Actually, that information directly above is wrong. One DOES NOT
have to graduate from a nationally
accredited program to be eligible to take the NCLEX. Each state's board of nursing or department of health determines whether the program meets their requirements. The information you need is on this very website HERE
. That being said, if you plan on furthering your education it would be wise to make plans, as non-(NATIONALLY)-accredited program credits often do not transfer out of state. Also, depending on your LOCAL job market
, you may find that you are at a disadvantage, not because you are not a licensed RN, but either because you perhaps have an ADN degree or have attended a non-nationally-accredited program.
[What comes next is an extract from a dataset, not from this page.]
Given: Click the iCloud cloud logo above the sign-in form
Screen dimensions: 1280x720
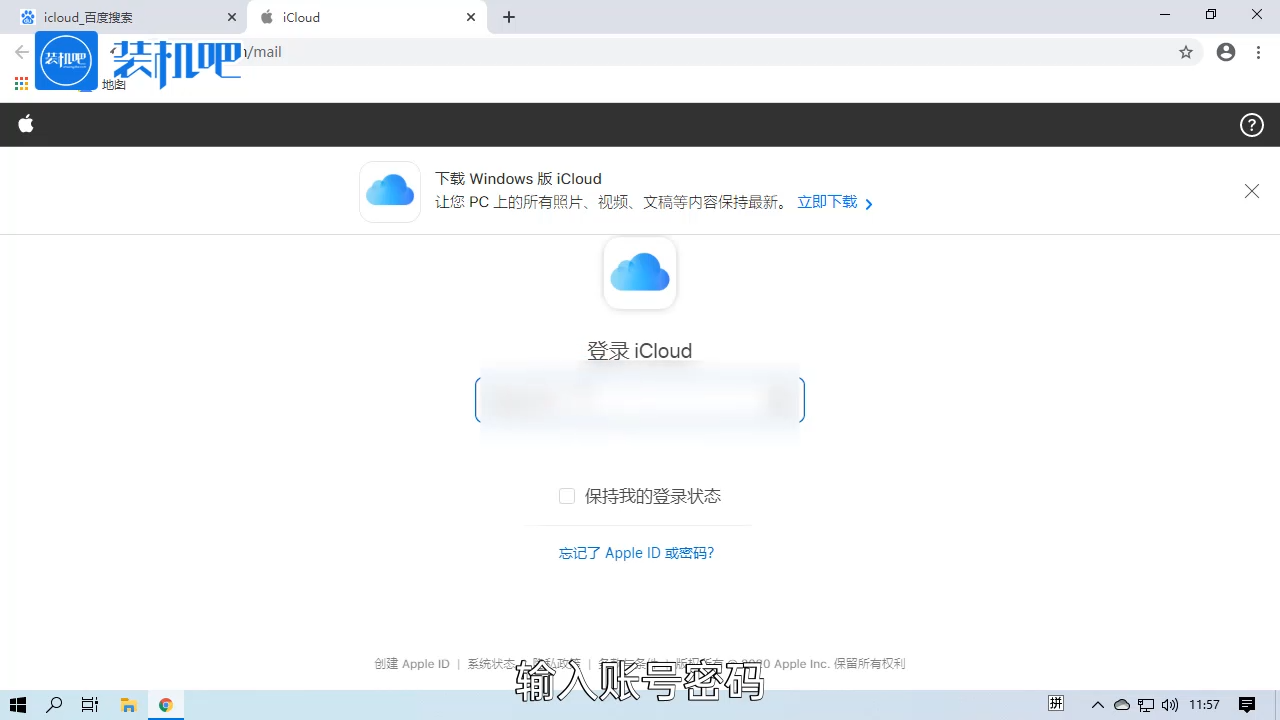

E.g., in my area hospitals do not care as long as you passed the NCLEX and are licensed, and state universities will accept credits from in-state non-accredited public colleges in order to pursue a BSN. On the other hand, if I drive to a major city 2 hours away no one is likely going to hire me unless I have a BSN. Also, hypothetically having attended a non-nationally-accredited program, if I want to leave the state to further my education, it could be difficult. IMHO the key is to plan way ahead of time & thoroughly check both nursing programs
and job markets. While nationally-accredited RN programs are most advantageous, not everyone has that option. For many students, state-accredited programs are a valid path to becoming a RN and furthering their education.